This episode of Sustainability Around the World featuring Chef Branden J. Lewis looks into how sustainable food system innovations are passed onto the future chefs at Johnson & Wales University, College of Food Innovation & Technology.
By employing innovative experiential education methodology, Chef Branden helps students explore their food web. Tune in to discover the know-hows of teaching sustainable food system and inspiring future generations of chefs to pursue an environmentally and socially ethical career path.

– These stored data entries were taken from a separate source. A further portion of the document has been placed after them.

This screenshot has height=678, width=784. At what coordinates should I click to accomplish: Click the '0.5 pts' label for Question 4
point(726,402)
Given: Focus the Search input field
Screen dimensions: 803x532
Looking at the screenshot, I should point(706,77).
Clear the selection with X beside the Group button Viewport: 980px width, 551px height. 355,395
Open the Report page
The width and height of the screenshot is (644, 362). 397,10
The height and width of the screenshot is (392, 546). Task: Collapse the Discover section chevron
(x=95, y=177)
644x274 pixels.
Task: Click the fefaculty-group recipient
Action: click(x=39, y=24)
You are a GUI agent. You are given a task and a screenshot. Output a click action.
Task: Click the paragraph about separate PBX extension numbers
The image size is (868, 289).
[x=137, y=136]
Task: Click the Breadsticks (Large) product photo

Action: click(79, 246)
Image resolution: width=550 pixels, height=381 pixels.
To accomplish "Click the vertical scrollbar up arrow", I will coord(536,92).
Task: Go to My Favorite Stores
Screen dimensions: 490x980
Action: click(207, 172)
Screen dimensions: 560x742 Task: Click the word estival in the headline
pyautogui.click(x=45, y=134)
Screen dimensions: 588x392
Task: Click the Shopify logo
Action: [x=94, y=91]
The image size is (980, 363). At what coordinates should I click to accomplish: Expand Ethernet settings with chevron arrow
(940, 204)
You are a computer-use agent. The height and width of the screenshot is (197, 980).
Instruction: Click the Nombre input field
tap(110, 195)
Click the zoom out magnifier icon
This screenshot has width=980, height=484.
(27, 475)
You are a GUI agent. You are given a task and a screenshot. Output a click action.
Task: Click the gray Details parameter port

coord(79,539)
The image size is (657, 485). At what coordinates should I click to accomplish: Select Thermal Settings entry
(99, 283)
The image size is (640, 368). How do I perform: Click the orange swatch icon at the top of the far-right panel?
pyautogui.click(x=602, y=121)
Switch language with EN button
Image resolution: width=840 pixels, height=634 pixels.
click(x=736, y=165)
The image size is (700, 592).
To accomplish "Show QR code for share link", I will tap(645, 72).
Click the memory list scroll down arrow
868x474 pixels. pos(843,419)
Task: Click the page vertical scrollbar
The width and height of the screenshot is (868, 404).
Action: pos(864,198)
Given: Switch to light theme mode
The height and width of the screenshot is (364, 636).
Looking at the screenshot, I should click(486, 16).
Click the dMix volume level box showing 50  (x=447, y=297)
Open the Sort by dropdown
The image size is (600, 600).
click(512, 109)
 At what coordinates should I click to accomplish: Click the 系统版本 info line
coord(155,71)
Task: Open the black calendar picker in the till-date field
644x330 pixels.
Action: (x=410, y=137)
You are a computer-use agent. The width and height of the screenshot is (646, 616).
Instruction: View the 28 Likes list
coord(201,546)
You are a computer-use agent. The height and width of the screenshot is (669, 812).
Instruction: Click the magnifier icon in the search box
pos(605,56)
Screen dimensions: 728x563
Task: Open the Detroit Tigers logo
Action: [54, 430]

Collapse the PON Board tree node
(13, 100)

In 30 minutes, we’ll walk you through the motivation, the rewards, and the challenges of teaching sustainable and innovative food practices to culinary students.
Join Chef Chris Koetke and Chef Branden Lewis to continue your journey towards a more secure food future and to learn how you can contribute by using the power of the white chef jacket.
- Topic: Teaching Sustainable Food Systems
- Where: Zoom and Facebook Live
- When: 30 March 2021
- Time: 2:00 CET (Paris)
About the Guest
Branden J. Lewis, EdD, CEC
Chef & Associate Professor, Cooking Asia Adviser
Johnson & Wales University | College of Food, Innovation & Technology
Doctor/Chef Branden Lewis believes sustainability topics should be incorporated into culinary education since chefs can have a tremendous influence on the food system through sourcing ingredients, cultivating relationships, and advocating for sustainable practices. Branden has led a team of faculty to develop the school’s Sustainable Food Systems Bachelors program and Culinary Sustainability minor. In 2008, he was named one of Edible Rhody Magazine’s “Food Heroes” for his work serving immigrant and refugee communities. In 2013, he was showcased in the Rhode Island episode of Bizarre Foods America with Andrew Zimmern which focused on local sustainably caught seafood. As a faculty member at Johnson & Wales, he has been selected for numerous awards and recognition, including the Distinguished Scholarship Award, Outstanding Service Award, Advisor of the Year, and Robert M. Nograd Teacher of the Year. Branden’s interest in sustainable food systems continues to drive his research into Culinary Sustainability Education where he publishes peer reviewed works.